Rappelons d’abord lesdits dispositifs. Le paragraphe 2 du canon 285 (Code de Droit canonique de 1983) stipule que “les clercs éviteront ce qui, tout en restant correct, est cependant étranger à l’état clérical”. Militer dans un parti politique, devenir maire, député, ministre ou président de la République sont des tâches réservées aux chrétiens laïcs. Le Clerc (Pape, Évêque, Prêtre ou Diacre), lui, a pour mission d’enseigner (annoncer la Parole de Dieu), de gouverner (diriger une paroisse ou un diocèse) et de sanctifier le peuple de Dieu. Si un Clerc doit faire ce qui est “étranger à l’état clérical”, il a besoin d’obtenir l’autorisation de son supérieur (l’évêque pour un prêtre et le pape pour un évêque). Le paragraphe 3 explicite le paragraphe 2 lorsqu’il affirme: “il est interdit aux clercs de remplir les charges publiques qui comportent une participation à l’exercice du pouvoir civil”. Si on se fonde sur ce canon 285, on peut dire ceci: soit Ahouanan a demandé et obtenu la permission du pape François avant d’être nommé par le pouvoir, soit il l’a demandée mais ne l’a pas obtenue, soit il ne l’a même pas demandée. Il serait intéressant que votre journal lui pose un jour la question, car lui seul est mieux placé pour dire s’il a reçu ou non le feu vert du Vatican. On peut se baser sur les mêmes paragraphes 2 et 3 du Canon 285 pour dire que l’Église catholique devait se faire représenter, non par un prêtre, mais par un laïc dans la Commission électorale indépendante (Cei).

Comment appréhendez-vous la réaction de la Conférence des évêques de Côte d’ivoire?
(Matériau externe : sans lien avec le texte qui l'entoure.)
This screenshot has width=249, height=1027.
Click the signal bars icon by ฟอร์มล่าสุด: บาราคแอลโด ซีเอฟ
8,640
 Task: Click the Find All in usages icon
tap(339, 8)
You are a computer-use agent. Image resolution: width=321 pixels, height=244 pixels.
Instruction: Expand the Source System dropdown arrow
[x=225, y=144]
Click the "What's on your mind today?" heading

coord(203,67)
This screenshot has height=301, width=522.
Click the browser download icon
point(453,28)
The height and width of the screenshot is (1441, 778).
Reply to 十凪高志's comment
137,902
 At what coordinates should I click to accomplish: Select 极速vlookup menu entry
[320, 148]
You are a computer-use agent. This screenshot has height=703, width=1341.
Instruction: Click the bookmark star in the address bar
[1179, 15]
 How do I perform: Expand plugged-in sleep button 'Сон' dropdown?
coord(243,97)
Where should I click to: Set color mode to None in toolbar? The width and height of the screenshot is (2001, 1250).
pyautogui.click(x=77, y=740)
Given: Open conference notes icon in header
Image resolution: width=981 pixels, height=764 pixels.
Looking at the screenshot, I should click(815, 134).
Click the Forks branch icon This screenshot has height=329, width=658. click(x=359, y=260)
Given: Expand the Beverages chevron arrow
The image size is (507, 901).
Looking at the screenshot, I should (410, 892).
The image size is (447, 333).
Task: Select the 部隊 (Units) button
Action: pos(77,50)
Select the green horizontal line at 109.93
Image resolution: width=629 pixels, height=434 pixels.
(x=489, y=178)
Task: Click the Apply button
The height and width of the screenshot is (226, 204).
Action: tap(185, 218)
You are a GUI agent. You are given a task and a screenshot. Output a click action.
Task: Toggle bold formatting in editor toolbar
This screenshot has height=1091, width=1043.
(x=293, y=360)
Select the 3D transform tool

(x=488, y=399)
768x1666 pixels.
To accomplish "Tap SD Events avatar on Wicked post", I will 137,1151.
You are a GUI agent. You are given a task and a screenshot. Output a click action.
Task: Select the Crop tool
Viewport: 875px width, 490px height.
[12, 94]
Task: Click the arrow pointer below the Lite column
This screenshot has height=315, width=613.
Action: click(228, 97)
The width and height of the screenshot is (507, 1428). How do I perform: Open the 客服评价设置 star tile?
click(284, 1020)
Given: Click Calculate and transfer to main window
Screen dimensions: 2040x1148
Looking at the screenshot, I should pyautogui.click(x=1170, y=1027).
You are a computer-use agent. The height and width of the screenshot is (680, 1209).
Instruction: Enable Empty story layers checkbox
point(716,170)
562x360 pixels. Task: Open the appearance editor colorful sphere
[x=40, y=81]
D’une part, c’est la première fois que les évêques catholiques de notre pays désavouent publiquement un des leurs. Même Mgr Salomon Lezoutier n’avait pas eu droit à un tel traitement alors qu’il méritait d’être sanctionné après avoir pris le contre-pied de la position de la conférence épiscopale sur la présidentielle de 2010. L’archevêque de Bouaké avait-il été mis en garde plusieurs fois contre une démarche solitaire, et a-t-il refusé d’écouter ses confrères? Quoi qu’il en soit, je pense que les évêques ont eu raison de se démarquer d’Ahouanan. Je les félicite pour leur position sur la situation politique actuelle du pays, même si je déplore le fait que rien n’a été dit sur la Cei (qui n’est ni équilibrée ni indépendante) et sur la France qui n’avait pas le droit de s’ingérer de manière partisane et violente dans une affaire ne concernant que les ivoiriens. J’applaudis des deux mains quand ils condamnent le rattrapage ethnique, exigent le désarmement des rebelles avant le scrutin présidentiel d’octobre 2015, invitent “les bourreaux de l’un et l’autre camps à regretter leurs torts, à en demander pardon avec la ferme résolution de ne plus recommencer”. C’est un cinglant désaveu du pouvoir qui a toujours soutenu que seul le Fpi devrait demander pardon aux Ivoiriens. En un mot, je dis bravo aux évêques catholiques. Les autres guides religieux, que font-ils? Pourquoi se taisent-ils? Trouvent-ils normal que des enfants soient enlevés et tués par des individus qui veulent devenir riches ou puissants? Sont-ils d’accord avec les tueries de Guitrozon, Petit Duékoué et Nahibly ? La confiscation des libertés, la cherté de la vie et la justice aux ordres? S’ils restent silencieux pour préserver leur petite sécurité, Benjamin Franklin est là pour leur rappeler que “ceux qui peuvent renoncer à la liberté essentielle pour obtenir un peu de sûreté provisoire ne méritent ni la liberté ni la sûreté”.